Post by Loupy on May 30, 2011 17:19:00 GMT -7
Soft-N-Fluffy Hamburger Buns
By: What's for dinner, mom?
Photo By: AtePhronesis
"Soft and light with a moist crumb. Simple and perfect every time. You can vary the size to accommodate larger burgers or make little sliders - make hot dog buns too! I worked on this recipe until I got it perfect! I hope you enjoy it too!"
Serves: 12
Prep Time: 10 Min
Cook Time: 15 Min
Ready In: 3 Hrs 45 Min
Ingredients
1 cup warm water
2 tablespoons canola oil
3 cups bread flour
1 tablespoon white sugar
3/4 teaspoon salt
1 teaspoon vital wheat gluten (optional)
2 1/4 teaspoons active dry yeast
Directions
Place the water, canola oil, flour, sugar, salt, vital wheat gluten (if using), and yeast into the pan of a bread machine in the order recommended by the manufacturer, select the Dough cycle, and turn on the machine.
Line baking sheets with parchment paper.
When the cycle is finished, remove the dough to a lightly oiled work surface, and knead for 2 to 3 minutes.
Cut the dough into 12 equal-size pieces, and roll the dough into balls by cupping your hand, with open fingers, over each piece of dough.
Roll gently, with just a little pressure, to form a dough ball with a silky surface.

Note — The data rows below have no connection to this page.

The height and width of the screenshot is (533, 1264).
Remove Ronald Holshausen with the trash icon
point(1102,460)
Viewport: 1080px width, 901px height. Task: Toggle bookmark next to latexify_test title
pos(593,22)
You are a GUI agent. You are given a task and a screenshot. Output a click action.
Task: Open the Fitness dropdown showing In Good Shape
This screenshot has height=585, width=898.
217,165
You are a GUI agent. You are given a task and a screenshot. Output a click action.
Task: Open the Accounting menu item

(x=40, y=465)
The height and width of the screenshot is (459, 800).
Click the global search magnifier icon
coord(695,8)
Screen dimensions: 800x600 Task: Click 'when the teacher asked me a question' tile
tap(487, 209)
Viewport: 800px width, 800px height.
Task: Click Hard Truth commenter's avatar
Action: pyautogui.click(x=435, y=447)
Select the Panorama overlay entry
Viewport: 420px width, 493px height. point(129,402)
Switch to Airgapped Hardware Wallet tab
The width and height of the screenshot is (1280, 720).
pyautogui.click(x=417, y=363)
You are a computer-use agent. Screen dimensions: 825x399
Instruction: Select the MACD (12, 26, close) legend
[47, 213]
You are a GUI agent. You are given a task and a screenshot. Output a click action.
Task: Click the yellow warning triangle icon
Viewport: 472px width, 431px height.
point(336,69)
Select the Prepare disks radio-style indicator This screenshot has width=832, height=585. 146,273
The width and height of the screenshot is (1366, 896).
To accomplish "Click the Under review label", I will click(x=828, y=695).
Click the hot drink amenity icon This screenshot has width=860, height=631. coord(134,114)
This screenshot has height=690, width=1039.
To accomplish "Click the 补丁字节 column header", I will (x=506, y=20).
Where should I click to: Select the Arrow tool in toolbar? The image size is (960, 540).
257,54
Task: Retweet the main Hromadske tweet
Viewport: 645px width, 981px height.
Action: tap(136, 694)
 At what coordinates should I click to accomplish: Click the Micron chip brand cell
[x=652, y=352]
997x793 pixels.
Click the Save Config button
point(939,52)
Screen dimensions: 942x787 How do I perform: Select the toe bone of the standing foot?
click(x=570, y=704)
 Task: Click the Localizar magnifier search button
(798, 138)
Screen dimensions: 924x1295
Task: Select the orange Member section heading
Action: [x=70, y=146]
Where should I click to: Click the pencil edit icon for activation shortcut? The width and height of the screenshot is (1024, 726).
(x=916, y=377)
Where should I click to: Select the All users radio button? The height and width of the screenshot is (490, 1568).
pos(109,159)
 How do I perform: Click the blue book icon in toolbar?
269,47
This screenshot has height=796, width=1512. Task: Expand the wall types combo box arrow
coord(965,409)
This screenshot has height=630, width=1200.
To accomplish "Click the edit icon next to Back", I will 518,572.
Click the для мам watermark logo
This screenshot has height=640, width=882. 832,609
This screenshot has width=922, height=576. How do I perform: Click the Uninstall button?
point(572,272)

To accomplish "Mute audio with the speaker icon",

Place the dough balls onto the parchment-lined baking sheets, and flatten each dough ball gently into a bun.
Cover with a cloth and let rise until doubled, 30 to 45 minutes.
Preheat oven to 350 degrees F (175 degrees C).
Bake the rolls in the preheated oven until the tops are golden brown, about 12 minutes.
Let cool on racks before slicing.
Cook's Notes:
I do not brush with milk or egg whites as the tops brown nicely on their own - just like store bought buns look. If you want to add seeds, then brush with egg white prior to baking. If making with whole grains, be SURE to add more vital wheat gluten to your dough.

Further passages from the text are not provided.